*** TASK DATA

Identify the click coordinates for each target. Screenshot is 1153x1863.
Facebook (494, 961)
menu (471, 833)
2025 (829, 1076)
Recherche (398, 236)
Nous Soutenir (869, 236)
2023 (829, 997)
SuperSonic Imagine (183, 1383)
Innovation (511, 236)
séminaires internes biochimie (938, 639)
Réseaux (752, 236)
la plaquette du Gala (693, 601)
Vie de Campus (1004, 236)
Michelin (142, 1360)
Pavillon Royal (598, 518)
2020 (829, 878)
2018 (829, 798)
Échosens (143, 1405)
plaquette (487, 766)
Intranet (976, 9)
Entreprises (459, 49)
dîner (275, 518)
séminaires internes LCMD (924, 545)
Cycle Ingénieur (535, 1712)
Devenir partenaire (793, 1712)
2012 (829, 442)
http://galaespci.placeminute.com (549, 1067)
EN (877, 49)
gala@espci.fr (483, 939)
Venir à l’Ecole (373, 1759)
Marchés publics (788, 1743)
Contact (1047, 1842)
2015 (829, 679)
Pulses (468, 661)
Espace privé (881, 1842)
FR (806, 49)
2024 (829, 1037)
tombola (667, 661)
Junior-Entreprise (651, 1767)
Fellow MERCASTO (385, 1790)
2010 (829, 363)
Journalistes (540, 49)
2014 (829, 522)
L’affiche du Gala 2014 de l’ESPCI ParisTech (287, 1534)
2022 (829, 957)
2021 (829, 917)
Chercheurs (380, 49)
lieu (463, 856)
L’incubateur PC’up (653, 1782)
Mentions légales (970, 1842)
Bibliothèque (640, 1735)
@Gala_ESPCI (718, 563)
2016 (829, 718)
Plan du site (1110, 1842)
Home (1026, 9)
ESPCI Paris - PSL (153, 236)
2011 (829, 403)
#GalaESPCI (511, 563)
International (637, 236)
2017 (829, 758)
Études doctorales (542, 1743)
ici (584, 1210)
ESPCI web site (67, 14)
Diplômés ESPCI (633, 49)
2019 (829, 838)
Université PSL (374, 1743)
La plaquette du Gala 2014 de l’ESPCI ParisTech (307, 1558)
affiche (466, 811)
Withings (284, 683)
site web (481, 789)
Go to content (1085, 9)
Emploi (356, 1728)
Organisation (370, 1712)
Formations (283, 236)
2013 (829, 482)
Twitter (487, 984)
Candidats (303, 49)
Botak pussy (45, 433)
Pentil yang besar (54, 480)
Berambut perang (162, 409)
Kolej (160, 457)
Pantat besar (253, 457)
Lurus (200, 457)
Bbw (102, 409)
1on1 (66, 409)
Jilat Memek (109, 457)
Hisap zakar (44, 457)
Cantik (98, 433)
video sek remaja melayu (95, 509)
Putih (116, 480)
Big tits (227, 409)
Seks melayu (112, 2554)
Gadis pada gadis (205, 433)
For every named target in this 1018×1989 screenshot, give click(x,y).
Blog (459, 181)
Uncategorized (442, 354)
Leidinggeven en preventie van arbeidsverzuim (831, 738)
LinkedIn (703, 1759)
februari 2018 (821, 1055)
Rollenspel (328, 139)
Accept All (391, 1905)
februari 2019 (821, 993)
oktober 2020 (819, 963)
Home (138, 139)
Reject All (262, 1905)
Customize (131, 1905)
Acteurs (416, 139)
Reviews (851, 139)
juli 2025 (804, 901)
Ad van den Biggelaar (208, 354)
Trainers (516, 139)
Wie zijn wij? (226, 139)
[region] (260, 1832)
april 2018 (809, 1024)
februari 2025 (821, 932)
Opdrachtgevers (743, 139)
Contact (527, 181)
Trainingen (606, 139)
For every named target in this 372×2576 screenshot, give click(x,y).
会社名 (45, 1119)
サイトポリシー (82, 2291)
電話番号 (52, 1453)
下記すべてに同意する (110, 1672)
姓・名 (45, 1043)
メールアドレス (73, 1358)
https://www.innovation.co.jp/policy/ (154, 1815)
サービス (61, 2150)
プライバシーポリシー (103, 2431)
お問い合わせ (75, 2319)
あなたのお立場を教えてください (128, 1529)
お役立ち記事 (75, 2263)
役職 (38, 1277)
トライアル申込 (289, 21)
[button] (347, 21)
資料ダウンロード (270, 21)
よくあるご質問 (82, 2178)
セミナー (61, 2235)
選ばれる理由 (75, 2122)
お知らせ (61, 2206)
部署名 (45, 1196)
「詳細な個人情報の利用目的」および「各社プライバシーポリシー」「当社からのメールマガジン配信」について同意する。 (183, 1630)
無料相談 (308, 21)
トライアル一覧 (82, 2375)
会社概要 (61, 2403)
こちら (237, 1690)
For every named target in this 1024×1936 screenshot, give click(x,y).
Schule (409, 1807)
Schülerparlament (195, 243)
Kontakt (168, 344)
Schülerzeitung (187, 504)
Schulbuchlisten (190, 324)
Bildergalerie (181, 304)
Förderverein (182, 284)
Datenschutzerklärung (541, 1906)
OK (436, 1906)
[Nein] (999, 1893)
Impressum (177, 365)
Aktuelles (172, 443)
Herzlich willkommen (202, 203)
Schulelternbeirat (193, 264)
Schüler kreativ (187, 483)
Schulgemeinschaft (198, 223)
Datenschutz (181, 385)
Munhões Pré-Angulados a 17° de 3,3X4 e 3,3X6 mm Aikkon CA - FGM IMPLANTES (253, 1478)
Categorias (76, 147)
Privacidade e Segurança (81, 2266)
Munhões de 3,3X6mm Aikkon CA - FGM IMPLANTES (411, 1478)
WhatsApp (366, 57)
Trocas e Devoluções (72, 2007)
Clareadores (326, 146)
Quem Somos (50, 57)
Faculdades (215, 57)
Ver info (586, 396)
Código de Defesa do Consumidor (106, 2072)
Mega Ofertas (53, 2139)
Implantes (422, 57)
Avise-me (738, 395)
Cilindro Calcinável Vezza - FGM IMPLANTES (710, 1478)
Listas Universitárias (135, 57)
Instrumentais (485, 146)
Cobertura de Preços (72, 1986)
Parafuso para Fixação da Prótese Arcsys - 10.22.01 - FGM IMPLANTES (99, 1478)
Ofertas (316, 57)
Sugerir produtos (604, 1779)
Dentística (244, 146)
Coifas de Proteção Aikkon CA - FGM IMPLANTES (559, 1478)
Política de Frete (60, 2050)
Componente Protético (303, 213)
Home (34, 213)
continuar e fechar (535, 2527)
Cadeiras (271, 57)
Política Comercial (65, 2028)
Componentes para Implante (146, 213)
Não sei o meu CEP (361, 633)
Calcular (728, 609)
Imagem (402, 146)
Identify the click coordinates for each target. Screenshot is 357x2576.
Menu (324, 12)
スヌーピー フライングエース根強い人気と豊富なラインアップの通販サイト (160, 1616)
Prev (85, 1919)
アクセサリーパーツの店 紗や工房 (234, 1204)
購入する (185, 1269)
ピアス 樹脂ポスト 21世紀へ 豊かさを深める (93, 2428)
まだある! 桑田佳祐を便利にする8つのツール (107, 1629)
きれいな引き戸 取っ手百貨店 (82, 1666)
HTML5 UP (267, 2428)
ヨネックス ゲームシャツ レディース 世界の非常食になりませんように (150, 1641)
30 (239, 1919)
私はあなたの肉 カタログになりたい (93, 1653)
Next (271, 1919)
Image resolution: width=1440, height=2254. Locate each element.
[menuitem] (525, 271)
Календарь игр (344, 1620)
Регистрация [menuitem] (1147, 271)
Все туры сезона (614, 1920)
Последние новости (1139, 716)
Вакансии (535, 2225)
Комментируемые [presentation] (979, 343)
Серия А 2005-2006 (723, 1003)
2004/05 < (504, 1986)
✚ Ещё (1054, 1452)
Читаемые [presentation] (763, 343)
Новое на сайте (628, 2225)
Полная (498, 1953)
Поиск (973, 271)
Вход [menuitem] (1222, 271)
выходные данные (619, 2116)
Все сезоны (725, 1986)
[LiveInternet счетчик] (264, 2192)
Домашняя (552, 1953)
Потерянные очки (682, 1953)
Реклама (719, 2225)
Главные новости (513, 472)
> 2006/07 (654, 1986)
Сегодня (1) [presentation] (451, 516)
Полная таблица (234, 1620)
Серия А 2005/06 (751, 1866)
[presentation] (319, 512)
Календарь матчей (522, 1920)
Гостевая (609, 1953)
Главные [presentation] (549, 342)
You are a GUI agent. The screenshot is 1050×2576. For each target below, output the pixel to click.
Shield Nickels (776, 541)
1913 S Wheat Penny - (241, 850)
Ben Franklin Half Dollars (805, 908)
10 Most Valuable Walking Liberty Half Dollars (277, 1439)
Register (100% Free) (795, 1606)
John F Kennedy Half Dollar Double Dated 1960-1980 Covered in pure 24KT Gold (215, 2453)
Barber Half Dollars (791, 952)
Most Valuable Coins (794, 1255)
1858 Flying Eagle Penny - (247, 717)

******

Repeat the lines starting with the line with "Recherche (398, 236)" and going on through the line with "Université PSL (374, 1743)", switching "séminaires internes" to "séminaires réguliers" and changing nothing else.

**RESULT FOR THIS EXERCISE**
Recherche (398, 236)
Nous Soutenir (869, 236)
2023 (829, 997)
SuperSonic Imagine (183, 1383)
Innovation (511, 236)
séminaires réguliers biochimie (938, 639)
Réseaux (752, 236)
la plaquette du Gala (693, 601)
Vie de Campus (1004, 236)
Michelin (142, 1360)
Pavillon Royal (598, 518)
2020 (829, 878)
2018 (829, 798)
Échosens (143, 1405)
plaquette (487, 766)
Intranet (976, 9)
Entreprises (459, 49)
dîner (275, 518)
séminaires réguliers LCMD (924, 545)
Cycle Ingénieur (535, 1712)
Devenir partenaire (793, 1712)
2012 (829, 442)
http://galaespci.placeminute.com (549, 1067)
EN (877, 49)
gala@espci.fr (483, 939)
Venir à l’Ecole (373, 1759)
Marchés publics (788, 1743)
Contact (1047, 1842)
2015 (829, 679)
Pulses (468, 661)
Espace privé (881, 1842)
FR (806, 49)
2024 (829, 1037)
tombola (667, 661)
Junior-Entreprise (651, 1767)
Fellow MERCASTO (385, 1790)
2010 (829, 363)
Journalistes (540, 49)
2014 (829, 522)
L’affiche du Gala 2014 de l’ESPCI ParisTech (287, 1534)
2022 (829, 957)
2021 (829, 917)
Chercheurs (380, 49)
lieu (463, 856)
L’incubateur PC’up (653, 1782)
Mentions légales (970, 1842)
Bibliothèque (640, 1735)
@Gala_ESPCI (718, 563)
2016 (829, 718)
Plan du site (1110, 1842)
Home (1026, 9)
ESPCI Paris - PSL (153, 236)
2011 (829, 403)
#GalaESPCI (511, 563)
International (637, 236)
2017 (829, 758)
Études doctorales (542, 1743)
ici (584, 1210)
ESPCI web site (67, 14)
Diplômés ESPCI (633, 49)
2019 (829, 838)
Université PSL (374, 1743)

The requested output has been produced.